Do you ever lay in bed staring at the ceiling while a hundred things run through your head? Does this happen to you, without fail, every time you have a day off? If it does, you have my complete sympathy because over the last few months my brain has been running non stop over every tiny issue; otherwise known as the Snowball of Shit.
I never used to be much of a worrier but as I have aged and gained more responsibilities I have got progressively worse. I’ll look at the dog at the end of the bed and think he needs to go out. Moreover I really need to get him used to the vets because he went psycho last time – maybe a walk by there then just to get him used to the place. The beds got some dog hair on it now. Really need to hoover but fuck me it’s Saturday and I really don’t want to be cleaning. Definitely need to go to the pet shop and get a load of food for the dog and rabbit. Which means driving and I really should get that dent fixed in the side of my car come to think of it. That’s going to cost a load though but what if it rusts? Fucking hell, I’ll just look at Facebook to cheer myself up then.

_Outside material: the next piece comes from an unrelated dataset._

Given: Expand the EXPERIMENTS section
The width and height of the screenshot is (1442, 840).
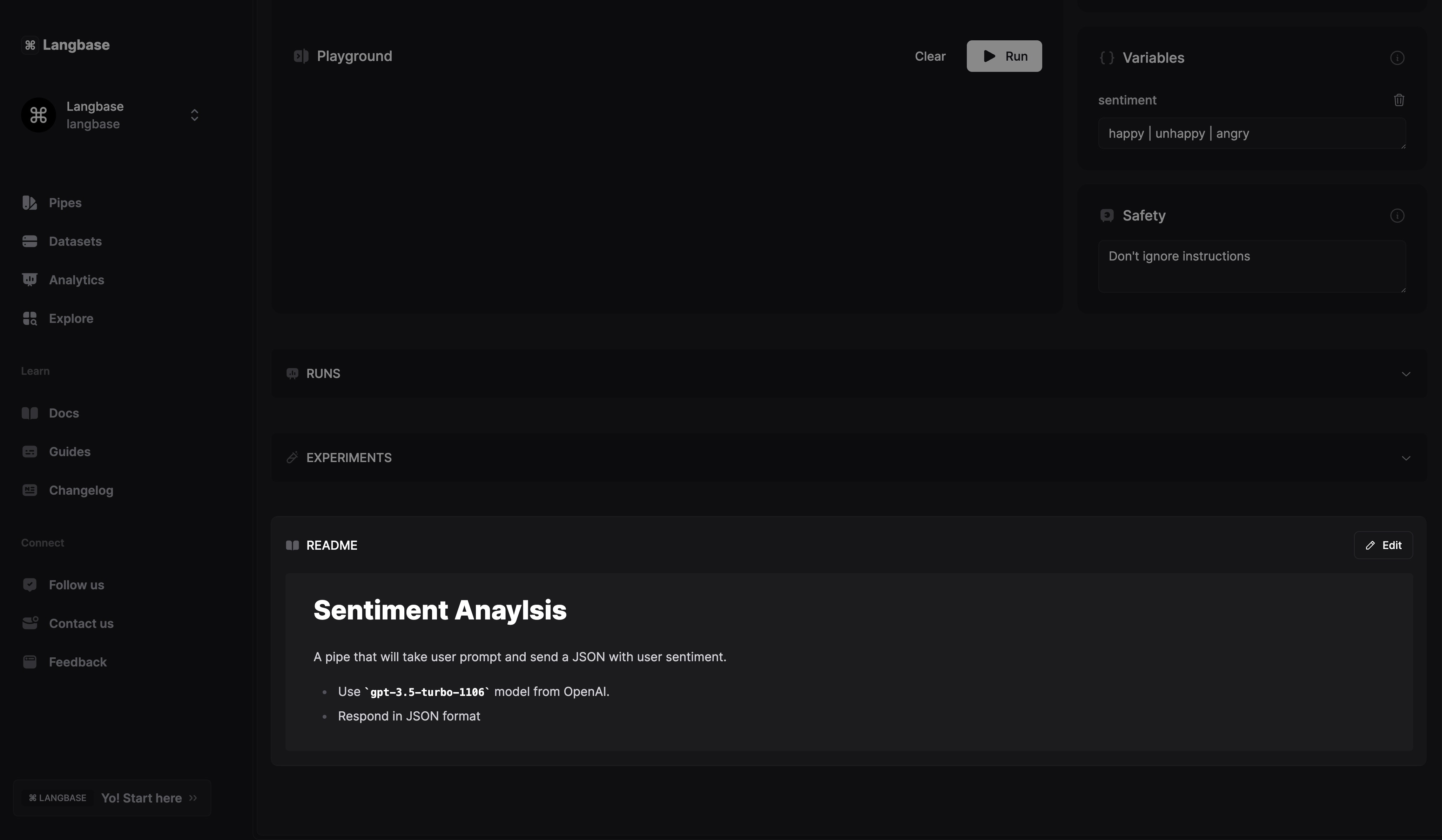Looking at the screenshot, I should coord(1406,458).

And then it gets worse because Facebook makes everybody’s life look amazing. I’m sat there scrolling through pictures of amazing breakfasts, crazy nights out and beautiful family photos and forget that of course I’m only going to see the best bits of people’s life. Why would anyone want to post a picture of them looking miserable? But I’m still scrolling, looking at image after image of apparent perfection whilst laying in bed staring at the dog, thinking he should really go out. Maybe to the vets…
Sigh. What’s worse is that I’ll then feel guilty because I don’t consider my life to be that hard. Cradling my phone in my hands, I’ll read the news about a load of people getting gunned down by crazy extremists because they don’t follow the right version of their religion. Or some drowning migrants, or the plight of child sex workers. I start resenting myself because really I should be doing something to help those less fortunate (still haven’t heard back from the council btw). Instead, I’m worrying about getting out of bed and cleaning – oh how arduous Smith. I’m sure there are a load of child soldiers weeping at the thought of my poor car and the standard of hygiene in my Victorian terrace. Prick.

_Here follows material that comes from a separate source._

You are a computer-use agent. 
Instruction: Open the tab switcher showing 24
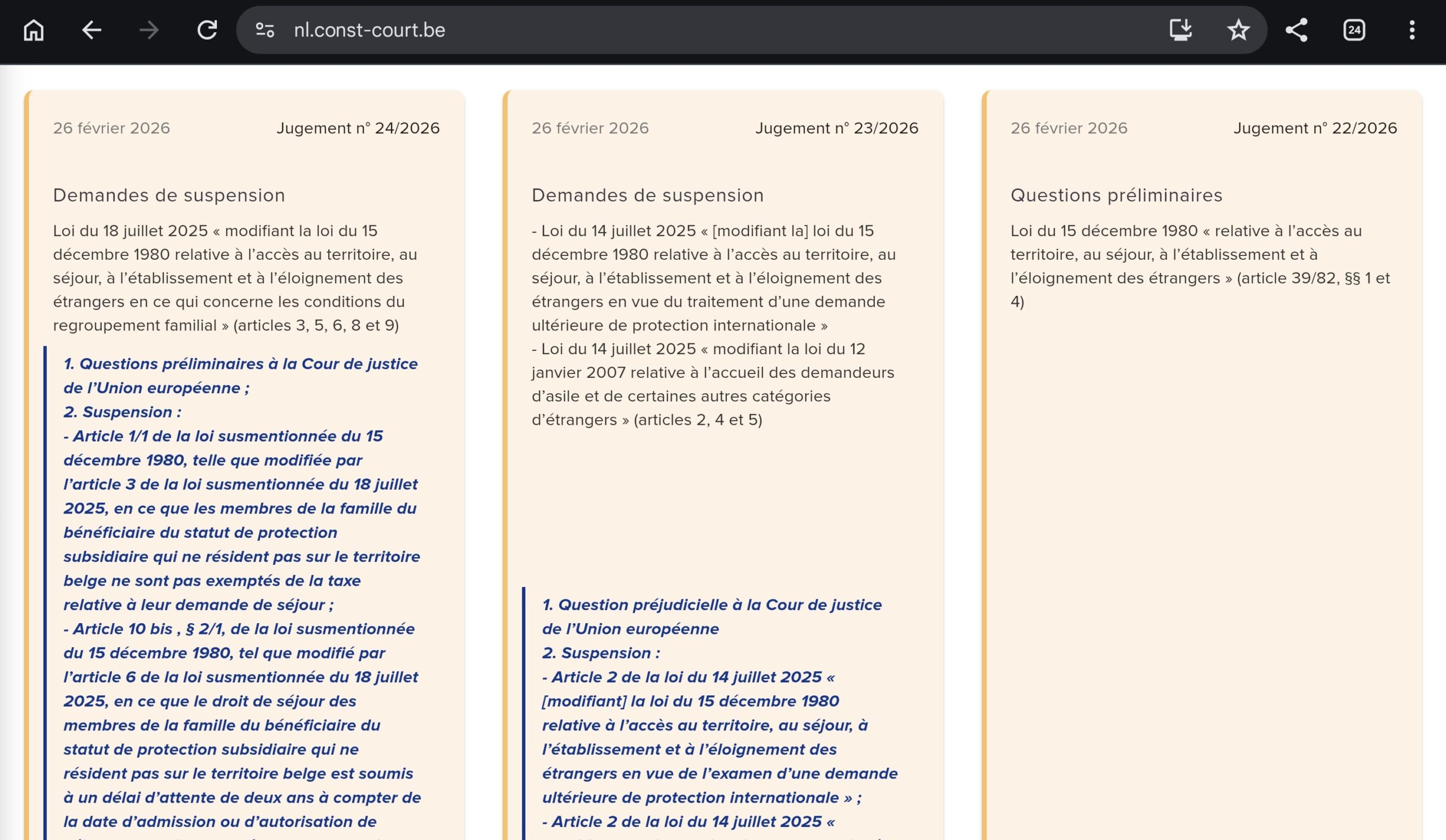point(1354,30)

So I’m sitting in bed. Dog and wife sleeping soundly near me. Thinking of all the things I should be doing and worrying about them. I then start comparing myself to others and apparently (according to Facebook) they are doing fucking great (apart from those people in Africa who are dying of Ebola who are doing much shitter than me). What am I to do? Why do things have to be so hard?
That question was rhetorical you fuck wit. I’m not here to ask for help remember, I’m here to preach to you about how ‘Everyman can improve life’. So here’s what to do if you are in this position like me.

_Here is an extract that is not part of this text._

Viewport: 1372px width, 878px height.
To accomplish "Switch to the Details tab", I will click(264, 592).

You roll over and you give your wife a massive hug. You see her smile and let the warmth of that image wash over you like a tidal wave of joy. You look at your dog and laugh because he’s laid, unashamedly spread-eagle across the end of the bed. You hear the rain pouring down outside and accept that there’s nothing you can do about the weather. You think about all the stuff you have to do and you just fucking do it because you should never expect that anyone else is ever going to do it for you. Avoiding things means more stuff will simply build up and then you’ll be even more stressed.
Don’t let social media grind you down. What’s the point spending your life reading about other peoples lives. There’s enough celebrity culture bullshit to dominate our lives without building a sodding monument to the glory of our Facebook whores. The same goes for the world news. Take on board what you read but remember that there is little that you can do about the issues. If you are truly passionate about something then certainly, go ahead and become Bono but you’ll need to accept that your focus will lead to other things being neglected along the way.
The Snowball of Shit will never stop. You will have days when little is added to it and then you’ll have other days where crippling depression hits you like a freight train. Whatever happens you have to deal with it. You may get lucky and some people will help you but most of the time, you’re on your own. It is your job to guide it and I promise you that you will feel a lot better if you are controlling the chaos that is life rather than letting it control you.